Over the years, Hu started identifying more with the APA community and seeing more problems with the country's policies on democracy and human rights. Now, she is interning with an organization that helps Tibetans seek political asylum in the U.S.
This summer, Hu will be cheering for American teams.
"I am still proud to be Chinese - there's such a rich cultural heritage that comes with being Chinese - but I don't think the current regime in China reflects what it means to be Chinese. Maybe some people would think that makes me less Chinese, and perhaps they're correct, because I did grow up in America. And because of this background, I feel strongly about democracy and human rights, and I guess that outweighs any nationalist pride I have."
Are We Uninformed?
"I think the times are different because people feel more comfortable with their own identities and make a distinction between being Asian and being Asian American," said Naomi Oren, a senior art history major and Chinese minor at UC Berkeley.
Oren studied abroad at the New School of Collaborative Learning, a small international school in the suburbs of Beijing.
"Living in China and seeing it grow to what it is today helped me realize how much I do have in the States, such as a freer access to information and freer press," she said. "I know that there are many people who feel that the Olympics is the chance to prove China can compete economically on a global scale.
"But I also know some people who are Chinese American who believe that, okay, so the Olympics shouldn't be boycotted but China has some serious civil rights issues to deal with and the protesting is good because it puts the Chinese government to shame when it needs to shine."

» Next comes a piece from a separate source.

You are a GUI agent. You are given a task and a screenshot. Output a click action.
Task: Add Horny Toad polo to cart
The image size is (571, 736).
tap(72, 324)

But even with growing anti-Chinese sentiment - evident in the continued protest in almost every leg of the Olympic Torch relay - and growing media coverage of these events, APA Heritage Month cultural events continue in many U.S. college campuses with barely a mention of the controversies or its long histories.
It's because most young APAs are uninformed, said Eming Piansay, a senior at San Francisco State University majoring in journalism.
The first she ever learned about Tibet was in the 1997 movie "Seven Years in Tibet," she admitted in a blog entry for New America Media. Yes, Brad Pitt was her world history professor because China-Tibet relations were never a focus of her formal education.
Last month Piansay, 22, stumbled upon a downtown San Francisco silent protest against China. Instead of the traditional protest method of gathering and shouting, opponents of China's human rights policies let photos of alleged victims tell their stories. Piansay had to look away from the gruesome photos of burns and wounds.
"I am very far from being a historical expert when it comes to international conflict. But I think as a young person who is unfamiliar with this particular part in history, it gave me a sense of how important the Olympics taking place in China has affected people so many people enough to come out, and post these photos which I thought were really disturbing."
Piansay sees a potential for more tension as the Olympics draw closer. But if anything, she argued, the controversy is forcing young Americans to pay attention to issues that they didn't learn in their U.S. history books.